Vous retrouvez ce travail sur « Le Parfum de la dame en noir » ?
Oui, j'ai utilisé de la musique contemporaine sur des images de comédie, cela provoque un certain burlesque.
Vos souhaits pour l'avenir…
J'espère rester vivant, faire le film de Jean Pierre Améris (que j'ai déjà commencé), faire « Le Grand Meaulnes », le prochain Alexandra Leclère, le prochain Téchiné, et planter des « banderilles » en Amérique, des points de chute. Je veux me dépayser là-bas où on ne considère pas un mec de 50 ans comme fini. Je suis un type qui bouge beaucoup, mais je travaille toujours dans une atmosphère calme, je suis un peu claustrophobe quand je travaille. Je ne vis que pour mon métier, il y a que ça qui m'intéresse dans la vie. Et les femmes. Et mes deux enfants (Ponette et Liza, 7 et 6 ans).
Il est surprenant que, contrairement à Delerue, votre nom ne soit pas encore populaire pour le grand public...
Je ne dois pas être assez vieux. Mais la vérité, c'est que je n'ai jamais essayé de faire du Philippe Sarde. Ce qui m'excite, c'est de mettre ma sensibilité au service d'un metteur en scène. Il n'y a aucun égoïsme chez moi. Et aussi, les gens ne peuvent pas me cataloguer car j'ai fait des choses très différentes.
Chez Delerue, on retrouve l'esprit du « Mépris » dans plusieurs de ses films…
C'est du Bach qu'il a développé toute sa vie.

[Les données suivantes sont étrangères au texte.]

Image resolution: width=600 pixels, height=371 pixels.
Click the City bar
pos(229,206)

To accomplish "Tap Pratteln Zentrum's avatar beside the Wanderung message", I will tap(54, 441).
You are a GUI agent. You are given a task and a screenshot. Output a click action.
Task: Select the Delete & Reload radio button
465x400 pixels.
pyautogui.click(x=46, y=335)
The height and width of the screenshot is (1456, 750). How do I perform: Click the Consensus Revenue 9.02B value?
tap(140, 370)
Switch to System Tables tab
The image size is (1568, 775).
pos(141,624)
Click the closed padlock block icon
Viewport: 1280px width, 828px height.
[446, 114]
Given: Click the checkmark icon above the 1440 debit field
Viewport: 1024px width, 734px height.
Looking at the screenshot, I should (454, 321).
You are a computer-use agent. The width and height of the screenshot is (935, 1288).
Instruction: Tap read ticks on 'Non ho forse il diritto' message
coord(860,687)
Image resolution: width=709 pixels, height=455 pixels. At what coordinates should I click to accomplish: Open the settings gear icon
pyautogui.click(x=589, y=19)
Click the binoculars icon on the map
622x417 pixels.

Ainsi, il y a une image de lui de la même musique, d'où sa popularité. Il n'a jamais osé entrer dans un studio avec une clarinette seule. Ce qui est fort, c'est qu'il a continué de faire « Le Mépris » aux Etats-Unis. Le plus drôle c'est cela, qu'il a continué de faire du Delerue en Amérique. La raison à cela, c'est qu'il était avant tout orchestrateur. Pour moi, il faut naître compositeur pour faire de la musique de film.
Si vous composez aux Etats-Unis, vous aurez affaire avec toute une équipe imposante d'orchestrateurs…
Quand j'ai composé pour des films américains, j'avais une dizaine d'orchestrateurs crédités, cela ne m'a posé aucun problème, je leur demandais de rester chez eux. Aux USA, il y a une quarantaine de copistes.
On va même jusqu'à marquer son nom au générique d'un film alors que c'est l'orchestrateur qui a composé…
Oui, c'est extraordinaire… Il arrive que le compositeur devenant connu colle son nom et d'autres gens composent. C'est possible car il n'y a aucune personnalité. Moi, ce qui m'intéresse aux Etats-Unis, c'est de faire de la musique comme j'ai toujours fait, c'est de rester moi-même.